No Middle Name, or often sharply stylized as N()MN, is the solo project of songwriter David Bailey, previously noted as part of the indie rock band, The Title Sequence, who has a flair for messing really well with pop music, dreampop and shoegaze, and electronic sounds which he brilliantly sugarcoats in DIY and lo-fi aesthetics.
Fondness is the project's second full length so far and undoubtedly it collects the best facets of Bailey's songwriting. Sounding predominantly like a record that's somehow escaped from sometime in the early-to-mid nineties, the album feels more like the somber continuation of the legacy the britpop movement left behind when it died, rather than a nostalgic throwback to an old, previously beloved genre.
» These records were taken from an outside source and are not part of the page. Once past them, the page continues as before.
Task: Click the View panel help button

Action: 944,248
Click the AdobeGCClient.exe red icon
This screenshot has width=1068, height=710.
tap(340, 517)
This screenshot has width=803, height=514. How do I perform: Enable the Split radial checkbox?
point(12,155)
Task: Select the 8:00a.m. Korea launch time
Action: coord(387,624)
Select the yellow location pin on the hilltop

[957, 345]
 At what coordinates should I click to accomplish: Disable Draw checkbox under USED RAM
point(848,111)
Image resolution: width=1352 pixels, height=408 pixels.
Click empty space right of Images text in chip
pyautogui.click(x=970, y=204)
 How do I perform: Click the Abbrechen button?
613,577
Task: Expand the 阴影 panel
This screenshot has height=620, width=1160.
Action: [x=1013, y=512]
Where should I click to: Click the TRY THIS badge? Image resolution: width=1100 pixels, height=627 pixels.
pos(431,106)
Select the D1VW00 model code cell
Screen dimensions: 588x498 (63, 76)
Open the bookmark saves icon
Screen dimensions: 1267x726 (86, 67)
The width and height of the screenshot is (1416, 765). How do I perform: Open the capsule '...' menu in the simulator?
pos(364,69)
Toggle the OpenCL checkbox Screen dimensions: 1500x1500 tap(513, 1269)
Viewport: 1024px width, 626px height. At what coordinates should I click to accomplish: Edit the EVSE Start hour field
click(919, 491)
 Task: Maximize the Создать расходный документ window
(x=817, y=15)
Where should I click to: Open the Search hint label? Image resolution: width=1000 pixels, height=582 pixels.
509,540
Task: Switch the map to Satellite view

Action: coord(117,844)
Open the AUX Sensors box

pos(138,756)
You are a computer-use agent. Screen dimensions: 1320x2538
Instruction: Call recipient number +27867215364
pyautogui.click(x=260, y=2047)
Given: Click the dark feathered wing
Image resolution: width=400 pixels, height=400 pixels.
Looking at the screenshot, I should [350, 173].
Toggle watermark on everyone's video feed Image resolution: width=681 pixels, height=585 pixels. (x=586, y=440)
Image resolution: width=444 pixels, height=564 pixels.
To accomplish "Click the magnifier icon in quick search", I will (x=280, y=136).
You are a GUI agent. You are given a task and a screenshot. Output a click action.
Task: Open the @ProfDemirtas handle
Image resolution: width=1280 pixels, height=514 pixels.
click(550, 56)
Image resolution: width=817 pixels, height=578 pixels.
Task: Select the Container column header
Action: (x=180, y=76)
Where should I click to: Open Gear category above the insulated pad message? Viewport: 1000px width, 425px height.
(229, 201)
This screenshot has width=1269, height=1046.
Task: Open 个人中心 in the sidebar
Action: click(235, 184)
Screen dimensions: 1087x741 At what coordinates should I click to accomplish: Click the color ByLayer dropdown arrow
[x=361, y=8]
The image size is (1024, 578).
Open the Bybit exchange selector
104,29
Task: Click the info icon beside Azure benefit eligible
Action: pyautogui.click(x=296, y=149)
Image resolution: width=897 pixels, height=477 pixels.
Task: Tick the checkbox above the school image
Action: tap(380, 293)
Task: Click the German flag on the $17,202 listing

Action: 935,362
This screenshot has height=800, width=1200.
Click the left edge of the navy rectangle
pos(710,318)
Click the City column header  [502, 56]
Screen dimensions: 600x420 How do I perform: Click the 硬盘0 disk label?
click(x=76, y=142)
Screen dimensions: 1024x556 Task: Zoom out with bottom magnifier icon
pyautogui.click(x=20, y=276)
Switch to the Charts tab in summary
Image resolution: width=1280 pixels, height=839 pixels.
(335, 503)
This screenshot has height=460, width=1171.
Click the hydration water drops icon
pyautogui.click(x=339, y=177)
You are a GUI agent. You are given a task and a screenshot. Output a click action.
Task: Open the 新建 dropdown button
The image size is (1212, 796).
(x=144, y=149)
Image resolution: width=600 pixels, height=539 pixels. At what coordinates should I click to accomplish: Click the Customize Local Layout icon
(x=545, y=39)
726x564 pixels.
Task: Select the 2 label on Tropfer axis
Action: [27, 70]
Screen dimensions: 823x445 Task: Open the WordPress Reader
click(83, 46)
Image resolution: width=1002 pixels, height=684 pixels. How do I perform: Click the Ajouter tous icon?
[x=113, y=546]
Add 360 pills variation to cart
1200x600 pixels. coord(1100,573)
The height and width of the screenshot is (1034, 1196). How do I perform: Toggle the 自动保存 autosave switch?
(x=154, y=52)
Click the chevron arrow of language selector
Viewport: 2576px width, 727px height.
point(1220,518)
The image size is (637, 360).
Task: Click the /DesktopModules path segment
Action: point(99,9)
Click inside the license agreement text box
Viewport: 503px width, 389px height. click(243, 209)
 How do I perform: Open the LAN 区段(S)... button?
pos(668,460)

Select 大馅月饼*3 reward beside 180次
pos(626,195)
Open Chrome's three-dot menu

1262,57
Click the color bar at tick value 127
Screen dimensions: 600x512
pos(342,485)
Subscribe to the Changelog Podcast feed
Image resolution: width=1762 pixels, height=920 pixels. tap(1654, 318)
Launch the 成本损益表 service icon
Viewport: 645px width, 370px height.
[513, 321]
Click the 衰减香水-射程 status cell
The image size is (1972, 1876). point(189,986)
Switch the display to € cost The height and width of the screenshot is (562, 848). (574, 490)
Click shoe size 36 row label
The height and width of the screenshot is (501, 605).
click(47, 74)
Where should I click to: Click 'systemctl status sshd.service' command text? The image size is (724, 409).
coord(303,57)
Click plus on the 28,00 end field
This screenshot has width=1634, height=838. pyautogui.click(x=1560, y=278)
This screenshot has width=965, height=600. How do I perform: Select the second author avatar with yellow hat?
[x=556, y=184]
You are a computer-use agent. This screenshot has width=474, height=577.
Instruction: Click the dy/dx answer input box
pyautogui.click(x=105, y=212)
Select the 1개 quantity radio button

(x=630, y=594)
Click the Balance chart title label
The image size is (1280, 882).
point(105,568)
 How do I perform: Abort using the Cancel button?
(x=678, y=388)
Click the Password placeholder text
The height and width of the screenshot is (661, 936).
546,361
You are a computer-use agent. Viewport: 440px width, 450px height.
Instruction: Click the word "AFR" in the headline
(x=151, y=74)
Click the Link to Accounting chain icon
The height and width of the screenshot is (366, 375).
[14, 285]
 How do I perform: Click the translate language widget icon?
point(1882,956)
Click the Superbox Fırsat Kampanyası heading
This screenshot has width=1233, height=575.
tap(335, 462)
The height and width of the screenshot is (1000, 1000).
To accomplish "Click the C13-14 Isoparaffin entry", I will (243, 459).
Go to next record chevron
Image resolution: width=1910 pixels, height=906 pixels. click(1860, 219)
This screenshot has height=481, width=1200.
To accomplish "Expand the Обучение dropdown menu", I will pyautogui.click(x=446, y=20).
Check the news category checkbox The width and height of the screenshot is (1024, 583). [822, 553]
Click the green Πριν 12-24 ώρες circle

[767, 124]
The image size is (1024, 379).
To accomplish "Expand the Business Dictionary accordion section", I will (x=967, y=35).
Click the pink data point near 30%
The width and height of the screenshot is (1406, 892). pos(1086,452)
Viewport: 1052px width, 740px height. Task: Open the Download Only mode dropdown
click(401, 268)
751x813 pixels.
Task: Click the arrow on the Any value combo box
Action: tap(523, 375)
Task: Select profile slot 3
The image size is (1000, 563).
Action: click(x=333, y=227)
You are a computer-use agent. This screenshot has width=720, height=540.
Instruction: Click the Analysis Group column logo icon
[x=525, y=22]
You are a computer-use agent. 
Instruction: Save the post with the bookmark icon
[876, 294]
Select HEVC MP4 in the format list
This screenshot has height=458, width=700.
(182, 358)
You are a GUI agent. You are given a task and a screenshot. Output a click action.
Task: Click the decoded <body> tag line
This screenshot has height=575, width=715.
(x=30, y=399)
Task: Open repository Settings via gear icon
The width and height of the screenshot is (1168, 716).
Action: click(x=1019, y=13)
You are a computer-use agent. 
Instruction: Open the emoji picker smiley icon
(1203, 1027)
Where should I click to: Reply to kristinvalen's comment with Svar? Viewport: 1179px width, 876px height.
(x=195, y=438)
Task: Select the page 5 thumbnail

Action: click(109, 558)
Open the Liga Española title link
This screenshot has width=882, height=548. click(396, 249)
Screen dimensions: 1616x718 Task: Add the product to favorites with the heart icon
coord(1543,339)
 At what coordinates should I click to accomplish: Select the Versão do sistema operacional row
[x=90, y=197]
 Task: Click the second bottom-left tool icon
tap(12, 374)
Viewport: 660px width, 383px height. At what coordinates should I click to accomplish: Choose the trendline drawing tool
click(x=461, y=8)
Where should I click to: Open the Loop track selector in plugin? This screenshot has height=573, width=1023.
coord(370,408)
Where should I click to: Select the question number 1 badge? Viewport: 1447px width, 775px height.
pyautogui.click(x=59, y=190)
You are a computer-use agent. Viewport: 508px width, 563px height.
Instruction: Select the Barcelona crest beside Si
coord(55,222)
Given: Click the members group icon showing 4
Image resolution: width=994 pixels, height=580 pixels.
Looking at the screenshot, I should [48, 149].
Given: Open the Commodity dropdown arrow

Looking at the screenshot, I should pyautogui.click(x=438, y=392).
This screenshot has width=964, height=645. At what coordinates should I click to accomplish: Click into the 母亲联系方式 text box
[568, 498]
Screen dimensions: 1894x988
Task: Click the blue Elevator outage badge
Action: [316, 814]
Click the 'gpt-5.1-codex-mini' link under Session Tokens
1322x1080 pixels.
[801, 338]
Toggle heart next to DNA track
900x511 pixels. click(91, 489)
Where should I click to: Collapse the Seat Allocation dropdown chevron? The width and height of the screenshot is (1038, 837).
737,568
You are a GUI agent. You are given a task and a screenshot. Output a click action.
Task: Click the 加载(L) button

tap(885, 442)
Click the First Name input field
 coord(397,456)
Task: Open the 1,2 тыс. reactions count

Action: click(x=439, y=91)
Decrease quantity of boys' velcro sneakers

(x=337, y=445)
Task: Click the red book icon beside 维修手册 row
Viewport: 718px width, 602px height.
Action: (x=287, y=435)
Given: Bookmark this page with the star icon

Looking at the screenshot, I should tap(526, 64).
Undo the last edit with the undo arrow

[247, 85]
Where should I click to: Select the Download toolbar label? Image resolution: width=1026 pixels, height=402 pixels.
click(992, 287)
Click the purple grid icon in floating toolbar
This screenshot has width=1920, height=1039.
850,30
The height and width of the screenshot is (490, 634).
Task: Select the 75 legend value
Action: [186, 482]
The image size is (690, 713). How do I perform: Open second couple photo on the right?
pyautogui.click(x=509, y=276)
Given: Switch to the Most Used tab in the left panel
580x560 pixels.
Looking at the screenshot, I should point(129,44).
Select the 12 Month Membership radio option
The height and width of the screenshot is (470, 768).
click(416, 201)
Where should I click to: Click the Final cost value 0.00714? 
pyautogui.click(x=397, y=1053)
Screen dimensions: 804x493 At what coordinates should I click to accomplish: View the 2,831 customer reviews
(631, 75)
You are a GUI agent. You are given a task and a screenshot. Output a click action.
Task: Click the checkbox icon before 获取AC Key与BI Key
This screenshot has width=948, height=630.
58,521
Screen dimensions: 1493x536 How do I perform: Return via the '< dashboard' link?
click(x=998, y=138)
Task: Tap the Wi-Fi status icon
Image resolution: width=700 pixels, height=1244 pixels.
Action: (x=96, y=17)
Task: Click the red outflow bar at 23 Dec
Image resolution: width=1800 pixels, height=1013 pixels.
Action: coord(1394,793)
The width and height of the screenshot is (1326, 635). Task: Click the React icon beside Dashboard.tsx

Like a marriage between the tear-jerking calmness of Belle And Sebastian (especially on the few tracks that feature the contribution of the charming female vocals by Samantha Whates), the writing wit of Pulp and the superlative coolness of The Divine Comedy, Fondness runs smoothly from start to finish like a good old traditional pop record and it includes many tracks to hang on to, like the majestic opening track, Love In Stereo Sound, which charmingly sets the tone for what's about to follow, the super memorable Reject Club and The Boy Before, and the singles Television Soul and Fading Photo.
Apart from it being mega-stylish and suggestive of stuff people used to really like, Fondness is a profoundly melodic record which also doesn't hold back on the reverb and the fuzz when the time comes to do so.
In a nutshell Fondness is a self-produced marvel of indie rock virtue and a pure British identity which would have reached much bigger audiences had it been released at the right time under the proper circumstances (meaning, in the nineties during the Cool Britannia craze), but at least now, at a time when it needs it the most, this fine record gets to grace the world with class and elegance.